“The eyes of the future are looking back at us and they are praying for us to see beyond our own time.”
When the Ecology Hall of Fame added Terry Tempest Williams to its list of honorees, it noted that she “combines all the major strains of environmental passion.” Her life’s work is driven by love of the desert and other naturally beautiful places; a passion for multigenerational land stewardship, which ties her to the region where she was born and still lives; and opposition to resource destruction, especially when it affects human health.
Williams has lived most of her life in Utah, descended from five or six generations of Mormon pioneers. “I write through my biases of gender, geography, and culture,” she says. “I am a woman whose ideas have been shaped by the Great Basin and Colorado Plateau.”
Williams is perhaps best known for her book Refuge: An Unnatural History of Family and Place (Pantheon, 1991), in which she chronicles the epic rise of Great Salt Lake and the flooding of the Bear River Migratory Bird Refuge in 1983, alongside her mother’s diagnosis of ovarian cancer, believed to have been caused by radioactive fallout from the nuclear tests in the Nevada desert in the 1950s and 60s. Refuge is now regarded as a classic in American nature writing, a testament to loss and the earth’s healing grace.
Other, more recent books include The Moon Is Behind Us (with photographer Fazal Sheikh, 2021); The Hour of Land: A Personal Topography of America’s National Parks (2016); When Women Were Birds: Fifty-four Variations on Voice (2012); and Finding Beauty in a Broken World (2008). In addition to fourteen nonfiction books, including essay collections, Williams has published two collections of poetry, coedited four books, and contributed pieces to numerous periodicals and anthologies. Two of her books are for children: The Secret Language of Snow (Sierra Club/Pantheon, 1984); and Between Cattails (Little Brown, 1985).
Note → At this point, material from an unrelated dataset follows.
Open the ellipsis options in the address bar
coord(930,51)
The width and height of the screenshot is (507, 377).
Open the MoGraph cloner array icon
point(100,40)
In 2004, Terry Tempest Williams published The Open Space of Democracy, in which she tried to define how we might break down the partisanship and polarization in our society so that we can come together to solve the political and environmental problems which threaten our democracy and our land. In it she says, “I do not think we can look for leadership beyond ourselves. I do not think we can wait for someone or something to save us from our global predicaments and obligations. I need to look in the mirror and ask this of myself: If I am committed to seeing the direction of our country change, how must I change myself?”
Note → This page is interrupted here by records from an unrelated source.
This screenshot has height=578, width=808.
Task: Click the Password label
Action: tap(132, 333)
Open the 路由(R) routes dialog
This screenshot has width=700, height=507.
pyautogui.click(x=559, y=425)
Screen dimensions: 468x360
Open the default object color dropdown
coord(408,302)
Williams has committed acts of civil disobedience in protest against nuclear testing in the Nevada Desert, and in Washington, D.C., with Code Pink, against the Iraq War. After cofounding the Environmental Humanities master’s degree program at the University of Utah and teaching there for thirteen years, she resigned from her faculty position amid turmoil over her innovative teaching style and her political activities.
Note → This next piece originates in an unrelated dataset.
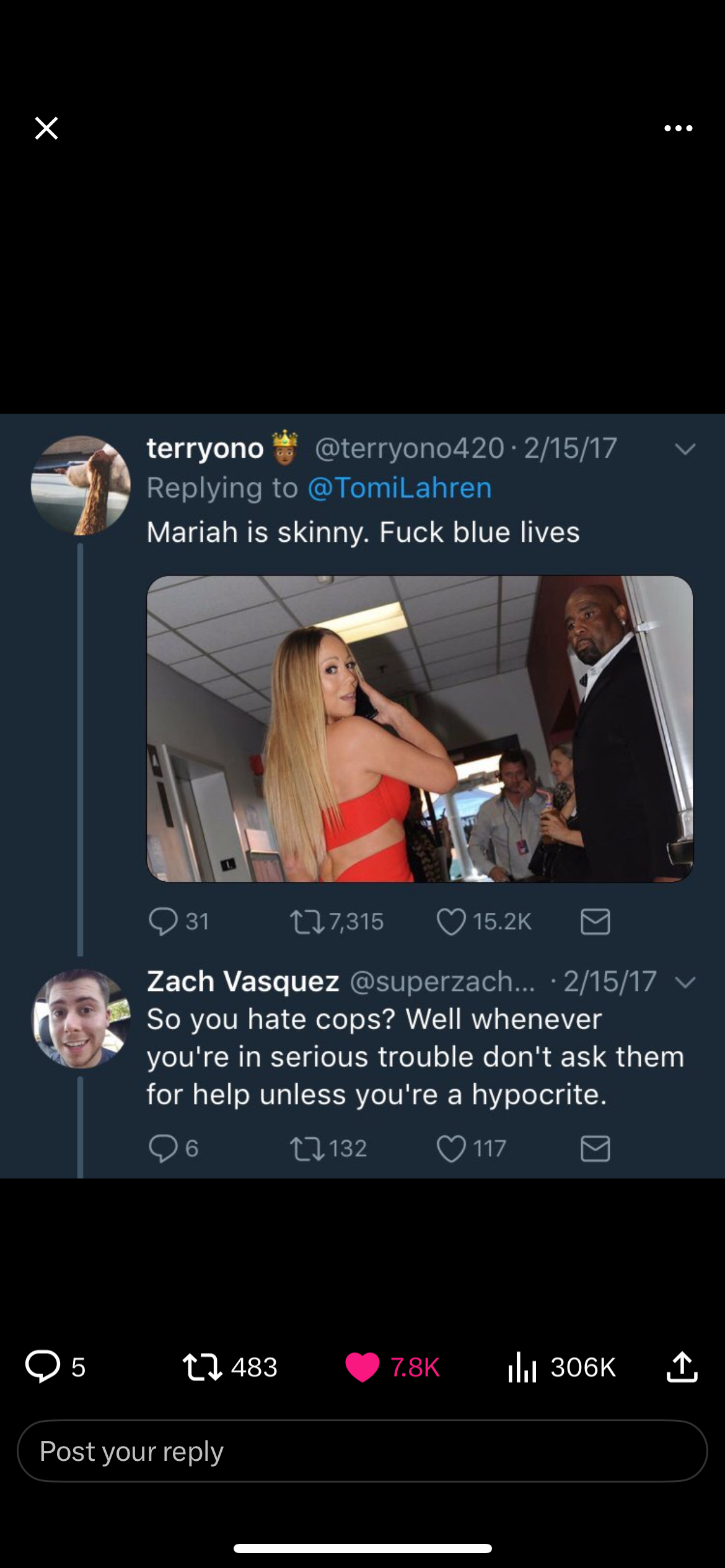725x1568 pixels.
Task: Expand chevron on terryono's tweet
Action: (x=685, y=449)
After several years at Dartmouth College, Williams joined the Harvard Divinity School in 2017 as writer in residence and seminar leader, focusing on the spiritual implications of climate change. She is also working on a new venture called the Constellation Project, a collaboration between the Harvard Divinity School, the Planetary Health Alliance, and the Center for the Study of World Religions. The vision is to “the spiritual crisis that underlies the ecological and public health crises associated with destruction of Earth’s natural systems.”